Accomplishments that we're proud of

One of our biggest accomplishments was building a fully functional remote backend instead of relying on a local or mocked setup. We successfully integrated Firebase Authentication and Firestore to handle real users, persistent data, and live updates across devices. This meant the app wasn’t just a demo, it was something people could actually use, with real accounts, real progress, and real interaction. We’re also proud of implementing AI-powered food recognition. Instead of forcing users to manually search and log meals, we built a system where users can take a photo and receive calorie and nutrition estimates. Getting this to work reliably required connecting image input, backend processing, and response handling in a smooth flow, which significantly improved the user experience. Another major accomplishment was deploying the app as a real iOS application. Rather than stopping at a responsive web app or a local prototype, we packaged the project using Capacitor and successfully ran it inside a native iOS environment. This involved configuring the build pipeline, handling permissions, and ensuring everything worked inside a mobile WebView. Having a working app on iOS made the project feel complete and production-ready. We also put significant effort into custom-designed assets and visuals. From UI elements to avatars and cosmetic progression, we created a cohesive visual identity that makes the app feel polished and engaging. These assets aren’t just aesthetic, they reinforce the gamification system by making progress visible and rewarding.

What we learned

One of the biggest things we learned was how to work in parallel as a team. Early on, we realized that if we all worked on the same parts of the codebase, we would constantly block each other with merge conflicts and slow progress. We shifted to a parallel workflow, splitting the app into clearly defined areas like frontend UI, backend logic, and gamification systems. This let us move much faster and integrate everything at the end. We also learned how important it is to design systems before building them. Features like XP, quests, and leaderboards seem simple, but they require clear logic and structure to feel consistent. Taking time to think through how everything connects made implementation much smoother.

What's next for OtterBox

We want to continue expanding OtterBox into a truly social and seamless wellness platform.
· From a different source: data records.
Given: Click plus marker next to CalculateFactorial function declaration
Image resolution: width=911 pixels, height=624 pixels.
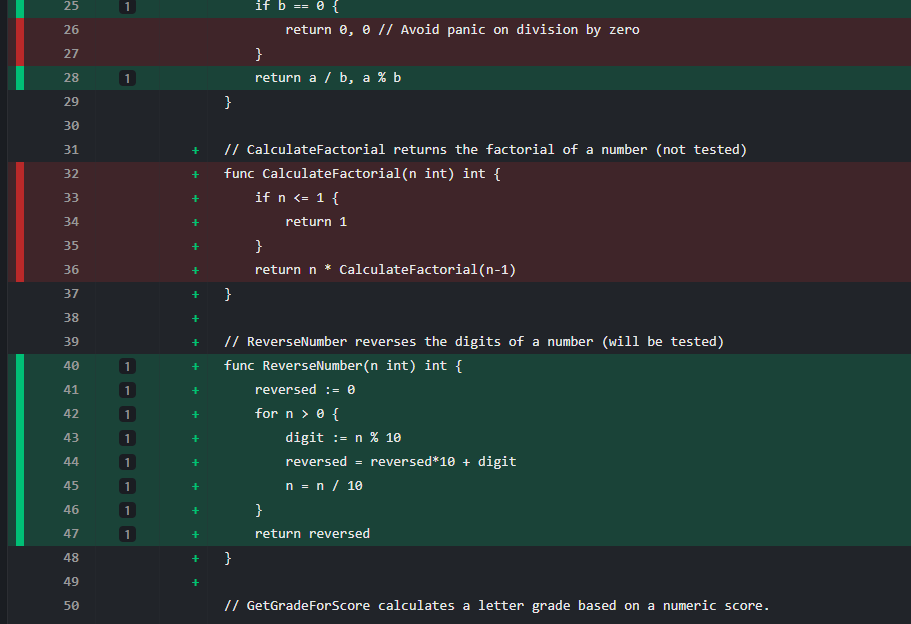Looking at the screenshot, I should point(196,174).
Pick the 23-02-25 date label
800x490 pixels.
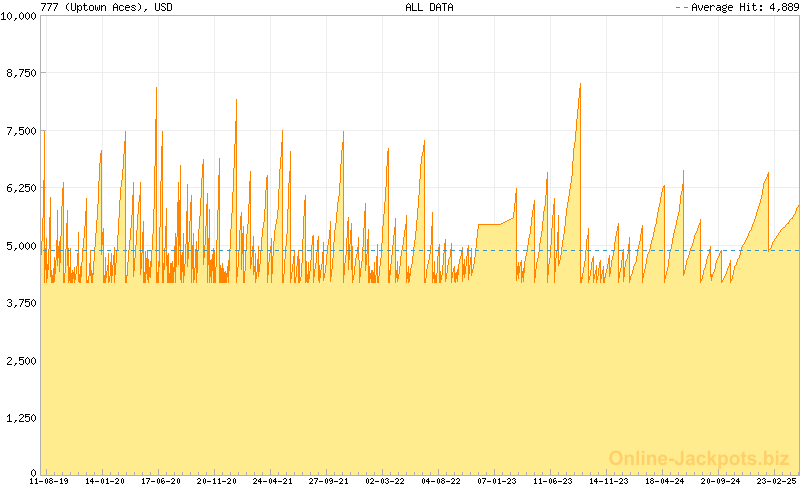pyautogui.click(x=774, y=481)
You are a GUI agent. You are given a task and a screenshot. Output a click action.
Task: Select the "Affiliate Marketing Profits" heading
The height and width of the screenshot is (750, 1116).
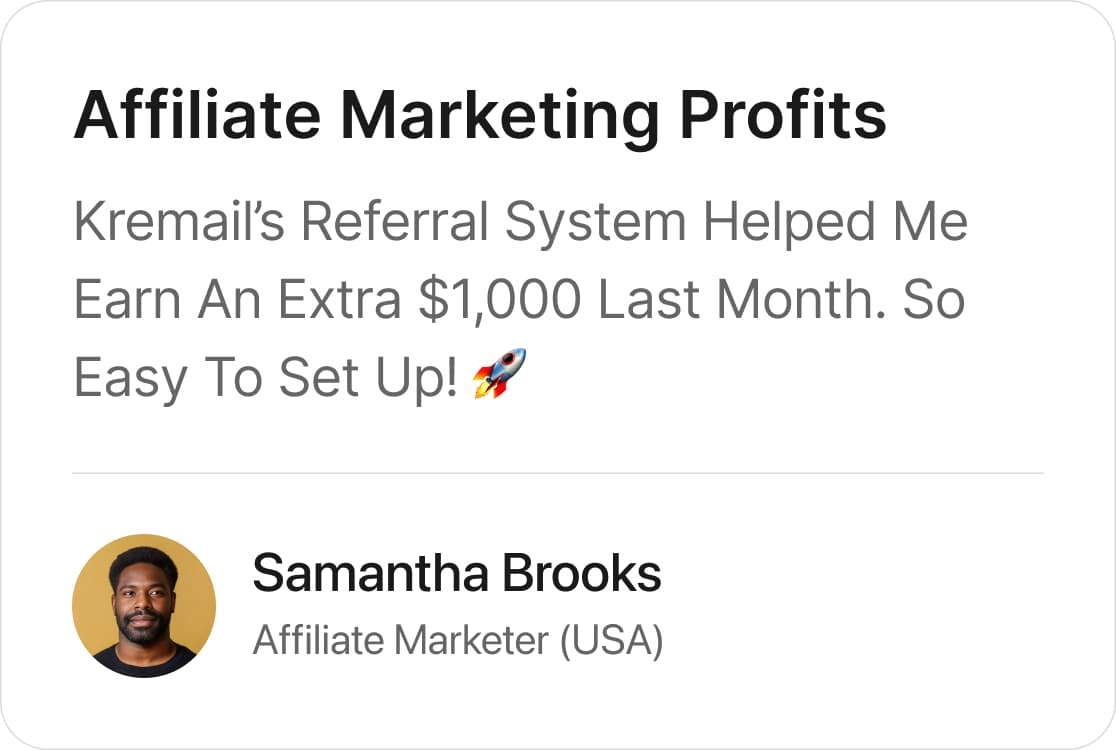point(480,116)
Deeper social features like friend feeds, reactions, and shared milestones Smarter, more personalized quests that adapt to user behavior and consistency Expanded community competitions across cities and regions Better long-term progress visualization to make growth more meaningful over time

We’re also working toward automatic integration with wearable devices like Apple Watch and Fitbit. This would allow health data such as steps, activity, and sleep to sync seamlessly without manual input. While the implementation on the software side is relatively straightforward, it requires navigating platform restrictions and securing the necessary permissions from Apple’s ecosystem (something that requires at least two weeks for apple’s approval process).